What would Gene Do?

Chris Evans, Radio 2 maven and very funny man:

LET SLEEPING DOGS LIE

Oh how true…

I’m currently reading Gene Wilder’s autobiography, it’s extremely funny. He always wanted to be a comedian and so far is the only person I have read who has come close to explaining to me why and how.

I’d just finished reading for half an hour yesterday afternoon and then I went to the gym.
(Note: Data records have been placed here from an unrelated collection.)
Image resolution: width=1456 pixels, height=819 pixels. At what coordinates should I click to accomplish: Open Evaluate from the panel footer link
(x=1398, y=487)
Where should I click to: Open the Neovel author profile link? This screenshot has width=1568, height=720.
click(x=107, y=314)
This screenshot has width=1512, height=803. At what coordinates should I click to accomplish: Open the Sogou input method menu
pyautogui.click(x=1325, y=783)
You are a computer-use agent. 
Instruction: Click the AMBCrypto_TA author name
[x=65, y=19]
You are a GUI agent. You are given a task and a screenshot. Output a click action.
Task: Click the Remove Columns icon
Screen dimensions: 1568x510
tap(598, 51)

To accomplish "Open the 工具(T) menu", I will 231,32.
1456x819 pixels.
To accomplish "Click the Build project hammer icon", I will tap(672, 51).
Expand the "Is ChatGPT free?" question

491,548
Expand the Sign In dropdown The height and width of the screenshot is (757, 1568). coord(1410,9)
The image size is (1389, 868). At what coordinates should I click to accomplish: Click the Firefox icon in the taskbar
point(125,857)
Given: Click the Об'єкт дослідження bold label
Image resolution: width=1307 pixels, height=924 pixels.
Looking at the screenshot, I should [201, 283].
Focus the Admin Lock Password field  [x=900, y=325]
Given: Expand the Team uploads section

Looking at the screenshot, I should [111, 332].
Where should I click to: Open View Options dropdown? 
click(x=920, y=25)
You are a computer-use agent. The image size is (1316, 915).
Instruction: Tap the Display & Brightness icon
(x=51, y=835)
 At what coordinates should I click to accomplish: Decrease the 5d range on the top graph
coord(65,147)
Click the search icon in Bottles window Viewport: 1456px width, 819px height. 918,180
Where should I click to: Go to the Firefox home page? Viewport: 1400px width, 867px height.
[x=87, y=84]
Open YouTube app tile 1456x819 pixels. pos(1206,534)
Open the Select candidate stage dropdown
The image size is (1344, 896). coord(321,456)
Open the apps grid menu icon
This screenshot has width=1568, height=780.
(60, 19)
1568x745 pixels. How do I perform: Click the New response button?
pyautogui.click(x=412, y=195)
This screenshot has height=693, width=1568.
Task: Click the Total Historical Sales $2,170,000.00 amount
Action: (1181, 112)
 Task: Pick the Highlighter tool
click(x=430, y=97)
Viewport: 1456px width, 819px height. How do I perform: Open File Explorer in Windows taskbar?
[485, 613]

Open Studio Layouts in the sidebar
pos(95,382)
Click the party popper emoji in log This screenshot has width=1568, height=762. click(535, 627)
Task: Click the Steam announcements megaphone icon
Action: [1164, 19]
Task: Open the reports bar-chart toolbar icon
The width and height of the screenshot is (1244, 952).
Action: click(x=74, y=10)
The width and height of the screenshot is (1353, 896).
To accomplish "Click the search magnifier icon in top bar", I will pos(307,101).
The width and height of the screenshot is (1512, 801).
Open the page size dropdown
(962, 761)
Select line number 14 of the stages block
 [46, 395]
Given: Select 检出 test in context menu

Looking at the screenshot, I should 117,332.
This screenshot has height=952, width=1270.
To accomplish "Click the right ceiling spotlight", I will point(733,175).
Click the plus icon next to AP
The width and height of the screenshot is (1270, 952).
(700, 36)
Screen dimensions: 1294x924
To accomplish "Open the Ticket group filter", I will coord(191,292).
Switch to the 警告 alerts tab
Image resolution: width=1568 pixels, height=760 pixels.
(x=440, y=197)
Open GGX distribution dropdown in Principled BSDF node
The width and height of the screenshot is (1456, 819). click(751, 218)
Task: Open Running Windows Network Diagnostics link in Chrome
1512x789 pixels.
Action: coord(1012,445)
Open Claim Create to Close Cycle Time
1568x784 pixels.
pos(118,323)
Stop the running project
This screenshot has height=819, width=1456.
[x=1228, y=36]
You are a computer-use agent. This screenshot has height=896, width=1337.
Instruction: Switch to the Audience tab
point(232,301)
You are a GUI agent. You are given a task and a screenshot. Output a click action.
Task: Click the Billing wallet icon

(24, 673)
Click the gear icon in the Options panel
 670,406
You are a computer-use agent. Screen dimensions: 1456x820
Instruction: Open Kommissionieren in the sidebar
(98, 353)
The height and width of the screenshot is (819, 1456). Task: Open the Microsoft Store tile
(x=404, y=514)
When the days and the weather feel as they do at the moment I don’t actually work out at all, I merely have a couple of bashes at the sauna with an ice cold shower in between.

Now yesterday, I’d been in the sauna on my own for the first of my twelve compulsory fifteen minutes when this knob of a bloke comes in and says’

“You don’t mind if I put some more water on the coals do you ?”

Now this is not a question, especially when he was already holding the wooden spoon and bucket in position over the hot coals. A question would have been,

“Excuse me do you mind if I put some more hot water on ?”

That is genuine and honest and fair. The way he asked the question in the first place was totally leading and presumptious as far as the answer was concerned. Add to this that he already started the pouring before I’d answered and you can see the bloke was a fully paid up member of the, “I am a total ‘£$= society.”

I could of course have denied him his request anyhow but frankly I couldn’t be arsed. So what i said was,

“Well I’ve only got three minutes to go but whatever,”

What really got on my wick though was the fact that getting to twelve minutes anyway is hard enough but then when someone doubles the temperature, the falling steam also burning your skin, it becomes almost unbearable.

So, what, I thought, would Gene Wilder do in this situation ?

Gene didn’t let me down.

After a few seconds I started, saying things like,

“Jesus that’s hot…

And then..

“Oh my lord almighty if this ain’t as hot as hell…”

Afew more seconds and…

“Wow my goodness I think I’m gonna melt.”

I began to intersperse these statements with huge exhales of air and uncomfortable turning too and fro. I started whistling for a while.

The more I did this the more I began to laugh. It was hilarious, for me at least.

Then when my time was up I said,

“Well no more for me then, that’s me done !”

I then went and had a cold shower shouting as I did so how refreshing and joyous it was…

And then…

Back in the sauna for another fifteen with the words,

“Brrrrr, I think we need a bit more don’t you,” and with that I splashed on to the coals all of the remaining water in the bucket.

I was dying inside.

I have never been more satisfied when dealing with a complete @$%+.

Thank you Mr. Wilder, it’s the way forward, I am never going to argue with anyone again, there’ too much fun to be had.